Monday, May 11, 2009

google search appliance experience

Over the past few months I've gotten intimately acquainted with the Google Search Appliance(gsa), which is basically a version of Google you can purchase to search and index your organization's content. The Google search feature we are currently offering our users is good but it could be better and road here was filled with many obstacles.

When we first got the appliance there was this sense that not only was it "plug and play" but that as soon as we plugged it into our network it was just going to out and search everything, potentially choking our network. While the gsa can generate a good deal of traffic, this just couldn't be farther from the truth. We actually spent months, researching and attempting through trial and error to get the gsa to index our content including a legacy document management system.

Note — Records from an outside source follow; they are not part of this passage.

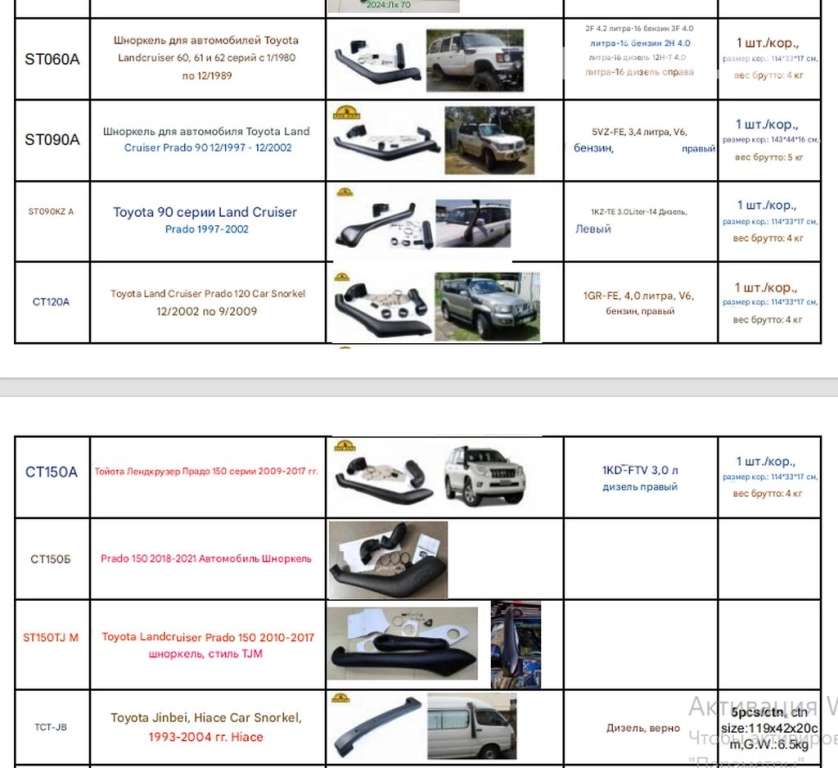Click the yellow brand logo in CT150A row
Image resolution: width=838 pixels, height=768 pixels.
(344, 444)
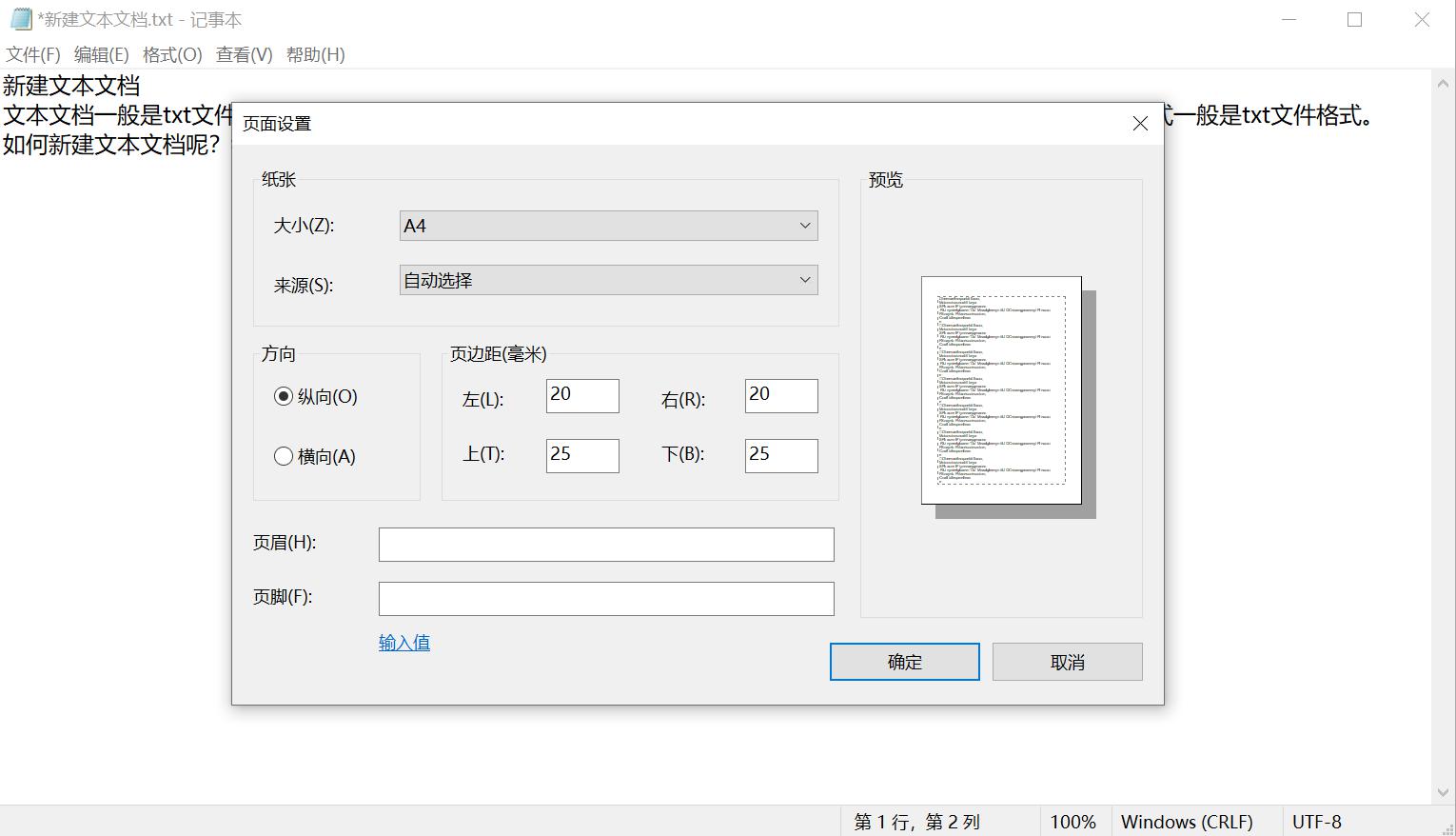Follow the 输入值 link
The height and width of the screenshot is (836, 1456).
click(x=404, y=643)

Our system happens to rely on a combination of windows network authentication and cookies, which at first glance of the documentation it looks like the gsa could support. What they don't seem to tell you is these 2 authentication methods can not be used in tandom. You have to pick one or the other. The other thing they don't tell you is that when they say that the gsa supports cookies what they really mean is that it doesn't support cookies but if you really have to use them they will let you through a convoluted shceme where you direct the gsa to a login form, which may or may not exist on your system, which then generates a cookie which the gsa will store and use from then untill some set point in time in the future.

What we ended up doing was giving the gsa a windows network login and then coding around the system's use of cookies for that user. This was one of the many code changes we have had to make to accomodate the gsa. More on this later but for now I'm off to the to Silverstripe cms talk and indyhall classic.